Start of DATA TO USE

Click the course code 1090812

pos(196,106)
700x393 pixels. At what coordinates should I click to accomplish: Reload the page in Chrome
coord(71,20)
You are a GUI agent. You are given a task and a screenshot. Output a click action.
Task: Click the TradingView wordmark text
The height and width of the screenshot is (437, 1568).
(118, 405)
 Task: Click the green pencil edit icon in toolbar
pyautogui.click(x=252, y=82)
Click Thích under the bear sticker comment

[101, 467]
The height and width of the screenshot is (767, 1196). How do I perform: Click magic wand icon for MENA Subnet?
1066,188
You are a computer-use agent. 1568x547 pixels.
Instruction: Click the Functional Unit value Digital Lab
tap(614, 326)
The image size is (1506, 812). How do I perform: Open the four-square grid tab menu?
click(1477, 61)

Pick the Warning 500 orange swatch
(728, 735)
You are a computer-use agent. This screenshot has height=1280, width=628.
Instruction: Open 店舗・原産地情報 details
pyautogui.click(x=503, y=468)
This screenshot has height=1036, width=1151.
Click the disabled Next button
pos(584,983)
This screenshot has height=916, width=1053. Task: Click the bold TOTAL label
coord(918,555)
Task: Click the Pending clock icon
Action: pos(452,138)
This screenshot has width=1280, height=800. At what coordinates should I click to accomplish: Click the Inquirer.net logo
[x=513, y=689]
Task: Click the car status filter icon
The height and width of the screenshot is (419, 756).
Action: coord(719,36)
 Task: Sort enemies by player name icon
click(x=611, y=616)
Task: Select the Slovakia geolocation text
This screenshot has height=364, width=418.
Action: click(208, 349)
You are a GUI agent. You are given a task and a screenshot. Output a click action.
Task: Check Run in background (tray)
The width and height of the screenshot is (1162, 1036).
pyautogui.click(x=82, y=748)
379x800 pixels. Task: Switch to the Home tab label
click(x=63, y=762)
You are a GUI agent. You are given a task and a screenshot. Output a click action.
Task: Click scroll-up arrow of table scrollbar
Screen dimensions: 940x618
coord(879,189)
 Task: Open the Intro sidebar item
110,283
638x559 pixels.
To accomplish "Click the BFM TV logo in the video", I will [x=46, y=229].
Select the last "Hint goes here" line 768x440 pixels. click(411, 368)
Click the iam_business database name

End of DATA TO USE

• **TASK GOAL**
Copy from the entries only those lines that hold the word "Select".

• **ANSWER TO THIS PROBLEM**
Task: Select the Slovakia geolocation text
Select the last "Hint goes here" line 768x440 pixels. click(411, 368)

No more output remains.